The Ancient Americas
Opens March 9, 2007
Step into the windswept world of Ice Age mammoth hunters. Walk through a replica of an 800-year-old pueblo dwelling and imagine your entire family cooking, eating, and sleeping in one small room. Explore the Aztec empire and its island capital, Tenochtitlan, a city of more than 200,000 people and an extraordinary feat of engineering for any era.
The Field Museum's ground-breaking new exhibition, The Ancient Americas, takes you on a journey through 13,000 years of human ingenuity and achievement in the western hemisphere, where hundreds of diverse societies thrived long before the arrival of Europeans. You'll discover what Field Museum scientists and others have learned about the people who lived in the Americas before us, and how it's changing nearly everything we thought we knew!

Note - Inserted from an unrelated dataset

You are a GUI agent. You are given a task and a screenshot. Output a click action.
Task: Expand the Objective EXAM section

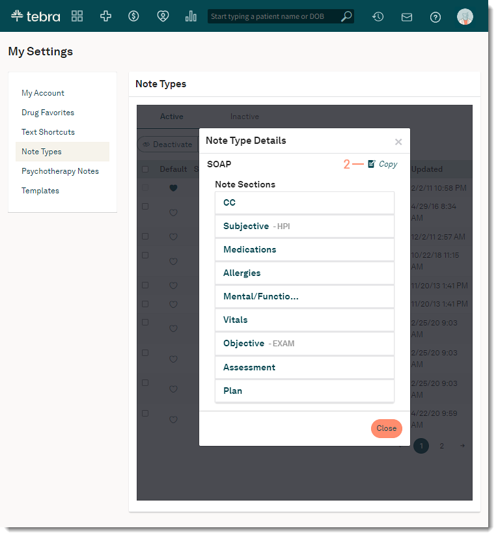304,344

In this 19,000-square-foot permanent exhibition you'll experience the epic story of the peopling of these continents, from the Arctic to the tip of South America. To tell that story, the galleries of The Ancient Americas are organized in a uniquely revealing way: not in chronological order around isolated cultures, as in traditional museum exhibitions, but around the diverse approaches people have developed to meet the challenges they face.
Discover how and why certain cultures changed over time, developing farming, creating new forms of artistic expression, and forging mighty empires. See more than 2,200 artifacts, fantastic reconstructions, and dozens of videos and interactive displays that depict the amazing ingenuity with which ancient peoples met the challenges of their times and places...as we meet ours today.